Eucalyptus phaenophylla, also known as common southern mallee, is a species of mallee that is endemic to Western Australia. It has smooth bark, linear to narrow lance-shaped or narrow elliptical adult leaves, flower buds in groups of up to thirteen, pale lemon-coloured flowers and barrel-shaped, cylindrical or conical fruit.

==Description==
Eucalyptus phaenophylla is a mallee that typically grows to a height of 1 to 6 m and forms a lignotuber. It has smooth grey to brownish bark that is shed in ribbons and sometimes accumulates near the base. Adult leaves are linear to narrow lance-shaped or narrow elliptical, the same shade of glossy green on both sides, 45-80 mm long and 7-16 mm wide, tapering to a petiole 5-12 mm long. The flower buds are arranged in leaf axils in groups of up to thirteen on an unbranched peduncle 6-18 mm long, the individual buds on pedicels 2-5 mm long. Mature buds are spindle-shaped, 13-19 mm long and 3-4 mm wide with a horn-shaped operculum that is narrower than, and twice as long as the floral cup. Flowering occurs from January to March or from September to November and the flowers are pale lemon-yellow. The fruit is a woody, barrel-shaped, cylindrical or conical capsule 5-9 mm long and 5-7 mm wide with the valves at rim level.

==Taxonomy==
Eucalyptus phaenophylla was first formally described in 1991 by Ian Brooker and Stephen Hopper in the journal Nuytsia, from material that Brooker collected from near the road between Nyabing and Pingrup in 1988. The specific epithet (phaenophylla) is from ancient Greek meaning "shining" and "-leaved".

**SUPPLIED INFORMATION**
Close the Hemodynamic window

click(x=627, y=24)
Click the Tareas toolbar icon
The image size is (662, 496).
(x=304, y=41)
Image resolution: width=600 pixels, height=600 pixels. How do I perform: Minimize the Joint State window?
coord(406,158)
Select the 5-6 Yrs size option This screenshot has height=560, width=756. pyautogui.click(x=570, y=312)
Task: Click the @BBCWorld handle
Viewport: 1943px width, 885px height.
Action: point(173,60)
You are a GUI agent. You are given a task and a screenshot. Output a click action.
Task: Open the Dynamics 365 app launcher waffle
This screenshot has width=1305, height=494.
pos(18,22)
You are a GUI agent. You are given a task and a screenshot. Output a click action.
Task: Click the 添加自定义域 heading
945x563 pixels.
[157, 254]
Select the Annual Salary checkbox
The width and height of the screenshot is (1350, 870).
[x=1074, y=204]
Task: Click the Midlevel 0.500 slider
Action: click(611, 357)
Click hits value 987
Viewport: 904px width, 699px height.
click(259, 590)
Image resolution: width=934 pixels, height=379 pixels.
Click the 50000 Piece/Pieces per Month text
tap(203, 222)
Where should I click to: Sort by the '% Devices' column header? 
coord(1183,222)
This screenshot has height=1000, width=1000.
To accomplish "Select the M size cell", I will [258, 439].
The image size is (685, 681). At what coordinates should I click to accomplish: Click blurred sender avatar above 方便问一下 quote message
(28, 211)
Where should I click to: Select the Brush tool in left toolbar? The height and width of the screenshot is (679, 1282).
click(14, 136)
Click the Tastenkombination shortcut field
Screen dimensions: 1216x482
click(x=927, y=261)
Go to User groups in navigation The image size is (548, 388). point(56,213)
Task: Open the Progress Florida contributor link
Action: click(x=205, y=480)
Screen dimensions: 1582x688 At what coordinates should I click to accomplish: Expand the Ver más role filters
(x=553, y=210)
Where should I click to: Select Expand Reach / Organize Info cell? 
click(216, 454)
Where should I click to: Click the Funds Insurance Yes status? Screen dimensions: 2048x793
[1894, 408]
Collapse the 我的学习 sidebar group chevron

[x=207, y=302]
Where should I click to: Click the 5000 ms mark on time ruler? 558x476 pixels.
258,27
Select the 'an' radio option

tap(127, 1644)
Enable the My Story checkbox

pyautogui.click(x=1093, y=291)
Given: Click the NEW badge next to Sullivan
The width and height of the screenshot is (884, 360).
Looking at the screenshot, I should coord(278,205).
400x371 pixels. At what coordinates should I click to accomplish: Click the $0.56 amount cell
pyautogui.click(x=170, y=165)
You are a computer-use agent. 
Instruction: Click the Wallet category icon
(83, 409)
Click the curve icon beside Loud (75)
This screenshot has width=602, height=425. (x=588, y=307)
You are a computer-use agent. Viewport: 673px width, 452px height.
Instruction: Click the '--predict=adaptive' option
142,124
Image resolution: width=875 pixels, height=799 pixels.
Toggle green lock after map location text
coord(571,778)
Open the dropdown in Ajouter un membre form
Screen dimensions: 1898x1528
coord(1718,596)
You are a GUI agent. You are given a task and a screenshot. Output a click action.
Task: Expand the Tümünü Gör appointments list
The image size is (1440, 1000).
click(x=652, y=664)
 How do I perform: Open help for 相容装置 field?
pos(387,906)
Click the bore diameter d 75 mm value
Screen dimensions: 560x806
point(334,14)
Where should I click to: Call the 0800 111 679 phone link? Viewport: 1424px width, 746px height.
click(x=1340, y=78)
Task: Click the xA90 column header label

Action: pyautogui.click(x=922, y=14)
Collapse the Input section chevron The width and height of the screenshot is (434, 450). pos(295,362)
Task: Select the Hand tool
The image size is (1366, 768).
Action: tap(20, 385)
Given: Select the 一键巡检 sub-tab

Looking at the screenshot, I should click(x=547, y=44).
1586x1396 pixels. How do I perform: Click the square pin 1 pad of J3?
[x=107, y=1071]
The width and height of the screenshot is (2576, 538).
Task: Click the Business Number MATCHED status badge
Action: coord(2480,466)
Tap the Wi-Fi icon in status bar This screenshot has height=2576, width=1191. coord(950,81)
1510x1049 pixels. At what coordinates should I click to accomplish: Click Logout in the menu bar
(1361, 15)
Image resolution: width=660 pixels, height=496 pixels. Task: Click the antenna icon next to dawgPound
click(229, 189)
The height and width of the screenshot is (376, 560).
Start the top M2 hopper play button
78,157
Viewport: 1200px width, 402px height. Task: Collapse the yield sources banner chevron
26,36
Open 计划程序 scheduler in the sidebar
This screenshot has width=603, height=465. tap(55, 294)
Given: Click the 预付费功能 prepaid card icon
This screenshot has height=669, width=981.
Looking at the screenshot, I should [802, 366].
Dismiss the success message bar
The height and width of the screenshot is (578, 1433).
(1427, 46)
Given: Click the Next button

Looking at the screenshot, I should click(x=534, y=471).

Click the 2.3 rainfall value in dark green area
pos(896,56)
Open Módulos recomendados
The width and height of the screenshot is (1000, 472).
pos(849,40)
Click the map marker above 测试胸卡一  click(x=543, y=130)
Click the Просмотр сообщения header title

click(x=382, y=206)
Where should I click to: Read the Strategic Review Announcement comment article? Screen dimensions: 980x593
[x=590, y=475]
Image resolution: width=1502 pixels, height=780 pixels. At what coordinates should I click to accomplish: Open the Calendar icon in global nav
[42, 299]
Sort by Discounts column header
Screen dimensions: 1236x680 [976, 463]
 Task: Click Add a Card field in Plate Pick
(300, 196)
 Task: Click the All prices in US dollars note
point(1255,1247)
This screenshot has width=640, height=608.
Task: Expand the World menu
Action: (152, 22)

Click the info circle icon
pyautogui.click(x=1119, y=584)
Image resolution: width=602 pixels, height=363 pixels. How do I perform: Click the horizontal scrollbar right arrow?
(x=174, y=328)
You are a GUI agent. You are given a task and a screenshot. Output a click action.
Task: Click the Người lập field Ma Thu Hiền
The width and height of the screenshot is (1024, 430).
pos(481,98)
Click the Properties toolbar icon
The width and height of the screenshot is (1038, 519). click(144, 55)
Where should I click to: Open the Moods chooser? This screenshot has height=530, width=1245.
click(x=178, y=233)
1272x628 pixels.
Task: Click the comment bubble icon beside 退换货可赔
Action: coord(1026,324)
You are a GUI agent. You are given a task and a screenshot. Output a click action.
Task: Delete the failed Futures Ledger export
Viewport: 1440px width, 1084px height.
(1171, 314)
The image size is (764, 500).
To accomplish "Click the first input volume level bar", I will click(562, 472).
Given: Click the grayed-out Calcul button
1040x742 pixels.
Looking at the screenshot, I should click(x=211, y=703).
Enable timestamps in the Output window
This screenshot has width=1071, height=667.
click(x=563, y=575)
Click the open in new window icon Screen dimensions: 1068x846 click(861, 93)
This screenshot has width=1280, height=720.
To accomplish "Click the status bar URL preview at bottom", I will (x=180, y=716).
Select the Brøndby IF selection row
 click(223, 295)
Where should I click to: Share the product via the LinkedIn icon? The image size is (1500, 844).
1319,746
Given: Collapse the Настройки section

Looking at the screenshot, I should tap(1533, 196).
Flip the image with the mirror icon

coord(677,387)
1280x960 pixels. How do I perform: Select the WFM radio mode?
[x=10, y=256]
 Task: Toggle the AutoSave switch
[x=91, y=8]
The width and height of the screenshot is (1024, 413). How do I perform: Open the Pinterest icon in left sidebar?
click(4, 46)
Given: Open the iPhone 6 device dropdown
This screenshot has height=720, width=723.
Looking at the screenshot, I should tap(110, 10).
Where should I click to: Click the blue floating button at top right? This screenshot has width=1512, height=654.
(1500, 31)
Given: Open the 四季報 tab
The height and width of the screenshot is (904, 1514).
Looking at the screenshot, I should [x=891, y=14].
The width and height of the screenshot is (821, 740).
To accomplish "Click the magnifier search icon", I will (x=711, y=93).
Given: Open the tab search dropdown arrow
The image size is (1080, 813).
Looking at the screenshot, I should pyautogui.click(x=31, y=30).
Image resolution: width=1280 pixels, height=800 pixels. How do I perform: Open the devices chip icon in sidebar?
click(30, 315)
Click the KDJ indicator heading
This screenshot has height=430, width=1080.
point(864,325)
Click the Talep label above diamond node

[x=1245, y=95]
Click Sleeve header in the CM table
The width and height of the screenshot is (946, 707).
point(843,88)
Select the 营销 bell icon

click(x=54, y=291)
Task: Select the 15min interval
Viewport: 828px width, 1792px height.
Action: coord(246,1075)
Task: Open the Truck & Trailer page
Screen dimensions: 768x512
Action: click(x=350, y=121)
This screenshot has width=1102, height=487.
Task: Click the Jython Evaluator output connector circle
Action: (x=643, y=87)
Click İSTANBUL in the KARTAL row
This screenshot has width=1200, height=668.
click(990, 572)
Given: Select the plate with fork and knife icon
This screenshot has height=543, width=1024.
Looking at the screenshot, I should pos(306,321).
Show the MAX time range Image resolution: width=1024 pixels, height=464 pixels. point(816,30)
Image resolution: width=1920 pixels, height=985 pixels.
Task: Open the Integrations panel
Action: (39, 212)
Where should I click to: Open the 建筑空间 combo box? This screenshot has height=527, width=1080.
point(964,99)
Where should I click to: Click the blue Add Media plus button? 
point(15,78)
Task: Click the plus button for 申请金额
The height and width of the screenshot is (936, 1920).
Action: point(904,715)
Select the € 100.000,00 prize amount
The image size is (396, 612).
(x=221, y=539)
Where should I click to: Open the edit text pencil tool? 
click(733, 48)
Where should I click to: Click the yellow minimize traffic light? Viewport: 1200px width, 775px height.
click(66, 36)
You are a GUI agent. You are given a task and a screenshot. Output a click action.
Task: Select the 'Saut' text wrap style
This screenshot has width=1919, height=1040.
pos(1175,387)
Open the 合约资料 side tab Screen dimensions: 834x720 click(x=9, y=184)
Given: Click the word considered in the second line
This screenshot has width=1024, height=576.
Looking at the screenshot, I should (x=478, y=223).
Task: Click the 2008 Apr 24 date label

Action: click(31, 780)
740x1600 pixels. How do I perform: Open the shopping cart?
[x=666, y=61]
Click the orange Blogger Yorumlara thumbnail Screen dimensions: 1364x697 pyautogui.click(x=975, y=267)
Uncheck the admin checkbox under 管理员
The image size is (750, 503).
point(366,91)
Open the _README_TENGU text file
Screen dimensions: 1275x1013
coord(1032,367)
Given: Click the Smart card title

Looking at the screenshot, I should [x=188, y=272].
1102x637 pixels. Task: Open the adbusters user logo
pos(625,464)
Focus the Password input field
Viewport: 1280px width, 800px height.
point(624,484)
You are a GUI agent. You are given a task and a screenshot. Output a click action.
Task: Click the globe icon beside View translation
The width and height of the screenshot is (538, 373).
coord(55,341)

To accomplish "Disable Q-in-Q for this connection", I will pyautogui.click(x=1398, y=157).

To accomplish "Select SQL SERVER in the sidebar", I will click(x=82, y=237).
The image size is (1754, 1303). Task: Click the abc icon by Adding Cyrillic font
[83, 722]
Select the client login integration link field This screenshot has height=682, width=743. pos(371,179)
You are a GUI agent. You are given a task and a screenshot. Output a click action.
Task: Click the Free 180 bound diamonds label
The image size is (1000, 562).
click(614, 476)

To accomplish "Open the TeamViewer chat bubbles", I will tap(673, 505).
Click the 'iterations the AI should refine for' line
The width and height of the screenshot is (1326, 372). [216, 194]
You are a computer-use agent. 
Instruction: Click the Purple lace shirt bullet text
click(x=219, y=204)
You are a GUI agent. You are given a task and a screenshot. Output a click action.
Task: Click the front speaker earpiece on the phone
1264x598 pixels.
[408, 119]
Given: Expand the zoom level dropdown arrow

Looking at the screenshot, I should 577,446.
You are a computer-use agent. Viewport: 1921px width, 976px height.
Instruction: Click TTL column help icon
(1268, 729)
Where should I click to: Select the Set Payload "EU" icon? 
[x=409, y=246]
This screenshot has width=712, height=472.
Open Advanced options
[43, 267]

**THINGS TO DO**
1. In the text on Eucalyptus phaenophylla, who first formally described the species?
2. Resume the text on Eucalyptus phaenophylla, continuing after its final sentence.

**ANSWERS BY ITEM NUMBER**
1. Ian Brooker and Stephen Hopper

2.
In the same paper, Brooker and Hopper described two subspecies and the names have been accepted by the Australian Plant Census:
- Eucalyptus phaenophylla subsp. interjacens Brooker & Hopper that has a more straggly habit, larger flower buds than subspecies phaenophylla and an operculum that is about the same width as the floral cap at their join;
- Eucalyptus phaenophylla Brooker & Hopper subsp. phaenophylla.

==Distribution and habitat==
Common southern mallee is found on gently undulating sand plains, breakaways and ridges between Wickepin and the Ravensthorpe Range, where it grows in species-rich mallee communities.

==Conservation status==
This eucalypt is classified as "not threatened" in Western Australia by the Western Australian Government Department of Parks and Wildlife. In 2019 the International Union for the Conservation of Nature listed E. phaenophylla as a vulnerable species noting that although it has a stable population, it is severely fragmented with a continuing decline of mature individuals.